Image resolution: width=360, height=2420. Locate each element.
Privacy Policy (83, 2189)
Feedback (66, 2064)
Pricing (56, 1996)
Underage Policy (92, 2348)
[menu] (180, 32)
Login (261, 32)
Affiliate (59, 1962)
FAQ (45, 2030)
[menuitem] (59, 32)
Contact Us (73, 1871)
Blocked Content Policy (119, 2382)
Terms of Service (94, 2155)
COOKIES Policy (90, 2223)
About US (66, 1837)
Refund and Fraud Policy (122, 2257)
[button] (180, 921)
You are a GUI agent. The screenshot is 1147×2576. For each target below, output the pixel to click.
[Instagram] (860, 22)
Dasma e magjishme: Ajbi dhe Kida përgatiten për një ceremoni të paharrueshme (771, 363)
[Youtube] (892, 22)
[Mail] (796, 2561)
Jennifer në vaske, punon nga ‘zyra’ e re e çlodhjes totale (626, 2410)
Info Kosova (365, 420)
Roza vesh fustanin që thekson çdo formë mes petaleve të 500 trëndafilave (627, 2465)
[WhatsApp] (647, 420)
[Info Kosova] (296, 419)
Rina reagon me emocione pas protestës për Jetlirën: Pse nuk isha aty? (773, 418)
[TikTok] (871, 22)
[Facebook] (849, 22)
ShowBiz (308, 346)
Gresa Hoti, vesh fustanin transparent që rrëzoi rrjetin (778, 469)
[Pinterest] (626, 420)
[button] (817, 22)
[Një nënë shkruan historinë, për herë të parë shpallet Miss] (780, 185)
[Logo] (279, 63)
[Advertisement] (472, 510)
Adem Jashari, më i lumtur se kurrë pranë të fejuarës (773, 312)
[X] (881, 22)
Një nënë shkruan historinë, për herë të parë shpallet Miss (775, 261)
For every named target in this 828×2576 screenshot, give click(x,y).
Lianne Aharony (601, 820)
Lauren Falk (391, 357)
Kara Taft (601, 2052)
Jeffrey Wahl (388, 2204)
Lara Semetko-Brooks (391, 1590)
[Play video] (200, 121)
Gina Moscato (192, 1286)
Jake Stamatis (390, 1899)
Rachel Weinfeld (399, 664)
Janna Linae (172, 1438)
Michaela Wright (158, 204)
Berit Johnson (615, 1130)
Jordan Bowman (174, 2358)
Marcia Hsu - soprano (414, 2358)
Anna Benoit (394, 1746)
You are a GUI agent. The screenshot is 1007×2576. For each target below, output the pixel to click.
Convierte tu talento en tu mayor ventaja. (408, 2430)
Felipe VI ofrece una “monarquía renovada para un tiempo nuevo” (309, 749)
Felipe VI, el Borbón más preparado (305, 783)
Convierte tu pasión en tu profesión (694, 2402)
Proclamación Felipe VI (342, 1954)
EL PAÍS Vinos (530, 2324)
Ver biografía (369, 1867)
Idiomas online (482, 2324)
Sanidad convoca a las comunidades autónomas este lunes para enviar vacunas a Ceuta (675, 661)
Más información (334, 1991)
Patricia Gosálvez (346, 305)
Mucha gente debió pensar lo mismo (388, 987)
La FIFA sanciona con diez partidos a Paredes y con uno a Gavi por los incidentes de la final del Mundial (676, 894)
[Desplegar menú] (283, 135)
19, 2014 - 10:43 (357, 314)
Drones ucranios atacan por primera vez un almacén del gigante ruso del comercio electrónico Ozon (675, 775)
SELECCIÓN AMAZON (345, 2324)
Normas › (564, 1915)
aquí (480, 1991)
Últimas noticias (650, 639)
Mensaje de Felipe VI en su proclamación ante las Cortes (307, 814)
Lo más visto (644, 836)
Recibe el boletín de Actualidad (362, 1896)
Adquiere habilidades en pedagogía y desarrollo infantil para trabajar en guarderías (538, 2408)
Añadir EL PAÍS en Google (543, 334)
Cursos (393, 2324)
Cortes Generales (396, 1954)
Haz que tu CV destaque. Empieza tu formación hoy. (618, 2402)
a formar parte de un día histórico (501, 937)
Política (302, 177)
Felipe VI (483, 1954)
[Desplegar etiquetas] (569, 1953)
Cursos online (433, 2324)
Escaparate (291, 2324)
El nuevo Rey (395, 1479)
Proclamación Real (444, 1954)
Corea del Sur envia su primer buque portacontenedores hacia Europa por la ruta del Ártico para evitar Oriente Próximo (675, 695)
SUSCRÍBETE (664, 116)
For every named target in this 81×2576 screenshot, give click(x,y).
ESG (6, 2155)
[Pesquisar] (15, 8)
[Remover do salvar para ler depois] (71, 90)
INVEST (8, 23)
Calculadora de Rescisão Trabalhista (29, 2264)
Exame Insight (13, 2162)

Required action: When you reach the line with "[Play video] (200, 121)" in the records above, start writing out lines exactly, and stop once the line with "ESG (6, 2155)" has been written; include nothing else.

Written solution:
[Play video] (200, 121)
Gina Moscato (192, 1286)
Jake Stamatis (390, 1899)
Rachel Weinfeld (399, 664)
Janna Linae (172, 1438)
Michaela Wright (158, 204)
Berit Johnson (615, 1130)
Jordan Bowman (174, 2358)
Marcia Hsu - soprano (414, 2358)
Anna Benoit (394, 1746)
You are a GUI agent. The screenshot is 1007×2576. For each target below, output the pixel to click.
Convierte tu talento en tu mayor ventaja. (408, 2430)
Felipe VI ofrece una “monarquía renovada para un tiempo nuevo” (309, 749)
Felipe VI, el Borbón más preparado (305, 783)
Convierte tu pasión en tu profesión (694, 2402)
Proclamación Felipe VI (342, 1954)
EL PAÍS Vinos (530, 2324)
Ver biografía (369, 1867)
Idiomas online (482, 2324)
Sanidad convoca a las comunidades autónomas este lunes para enviar vacunas a Ceuta (675, 661)
Más información (334, 1991)
Patricia Gosálvez (346, 305)
Mucha gente debió pensar lo mismo (388, 987)
La FIFA sanciona con diez partidos a Paredes y con uno a Gavi por los incidentes de la final del Mundial (676, 894)
[Desplegar menú] (283, 135)
19, 2014 - 10:43 (357, 314)
Drones ucranios atacan por primera vez un almacén del gigante ruso del comercio electrónico Ozon (675, 775)
SELECCIÓN AMAZON (345, 2324)
Normas › (564, 1915)
aquí (480, 1991)
Últimas noticias (650, 639)
Mensaje de Felipe VI en su proclamación ante las Cortes (307, 814)
Lo más visto (644, 836)
Recibe el boletín de Actualidad (362, 1896)
Adquiere habilidades en pedagogía y desarrollo infantil para trabajar en guarderías (538, 2408)
Añadir EL PAÍS en Google (543, 334)
Cursos (393, 2324)
Cortes Generales (396, 1954)
Haz que tu CV destaque. Empieza tu formación hoy. (618, 2402)
a formar parte de un día histórico (501, 937)
Política (302, 177)
Felipe VI (483, 1954)
[Desplegar etiquetas] (569, 1953)
Cursos online (433, 2324)
Escaparate (291, 2324)
El nuevo Rey (395, 1479)
Proclamación Real (444, 1954)
Corea del Sur envia su primer buque portacontenedores hacia Europa por la ruta del Ártico para evitar Oriente Próximo (675, 695)
SUSCRÍBETE (664, 116)
For every named target in this 81×2576 screenshot, give click(x,y).
ESG (6, 2155)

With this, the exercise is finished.